In recent years, several space debris removal missions have been planned, including one by Astroscale, a Japanese-owned international corporation. Its development center in Tel Aviv leads the development of detection and docking technologies, which are essential for both satellite lifespan extension in orbit and debris identification and retrieval. The company won a Japanese government contract to execute a mission by 2028, Astroscale aims to demonstrate its ability to closely inspect, photograph, and analyze a large defunct satellite in preparation for its removal from orbit. However, such missions are expected to  carry hefty price tags. Hence, NASA underscores the necessity of evaluating costs before embarking on large-scale solutions. "This study is part of NASA's work to rapidly improve our understanding of that environment as outlined in NASA's recently released Space Sustainability Strategy, by applying an economic lens to this critical issue," said Charity Weeden, head of the OSTP.

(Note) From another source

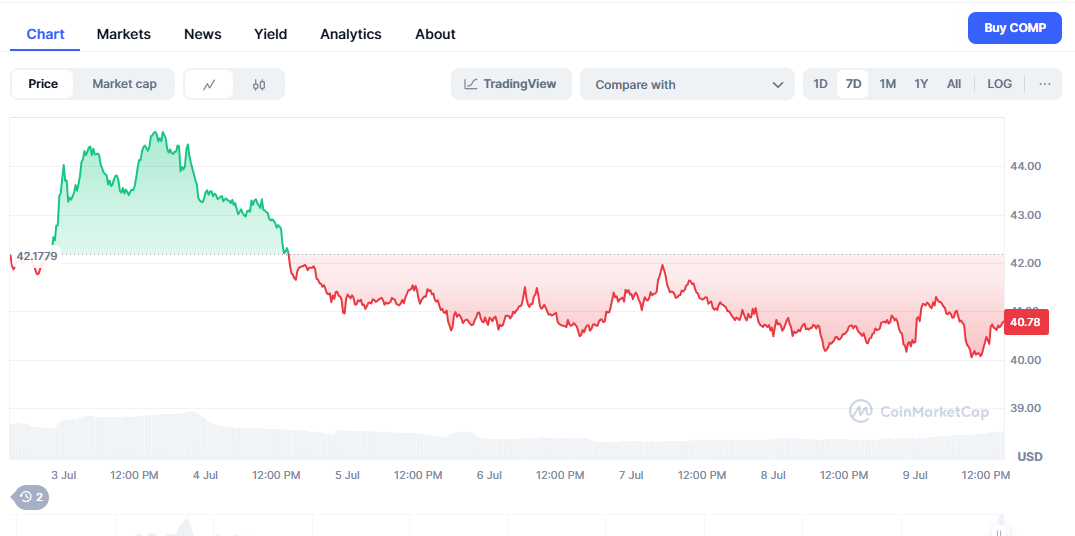Go to the News tab
Screen dimensions: 1075x536
(203, 34)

Looking at the problem by applying an economic lens. Illustration depicting space debris around Earth | Source: NASA

Exploring Cotton-Candy Exoplanets from Within

The planet Wasp-107b was discovered in 2017 orbiting a medium-sized star, roughly two hundred light-years away from us. Its volume is similar to that of Jupiter, but its mass is only a tenth that of the gas giant, leading researchers to estimate that it may have a cotton-candy-like texture. Its close proximity to its sun causes it to  complete an orbit in less than six Earth days. As a result, its atmosphere is extremely hot—standing at around 500 degrees Celsius.

In a study published last week, researchers managed to analyze the composition of Wasp-107b's atmosphere, and even its internal composition, using measurements from the James Webb Space Telescope. They were surprised to find that the methane (CH4) concentration in Wasp-107b's atmosphere was a thousand times lower than prior estimates, while its core was found to be much weightier than anticipated.

Using the space telescope's sensitive spectrometers, which analyze the composition of light wavelengths, which is altered by the chemical substances from which the are emitted or pass through, the researchers found that the Wasp-107b's atmosphere is abundant in sulfur dioxide (SO2), water vapor, carbon dioxide (CO2), carbon monoxide (CO), and heavy elements. However, methane levels were significantly lower than anticipated, compared to gas giants in our solar system.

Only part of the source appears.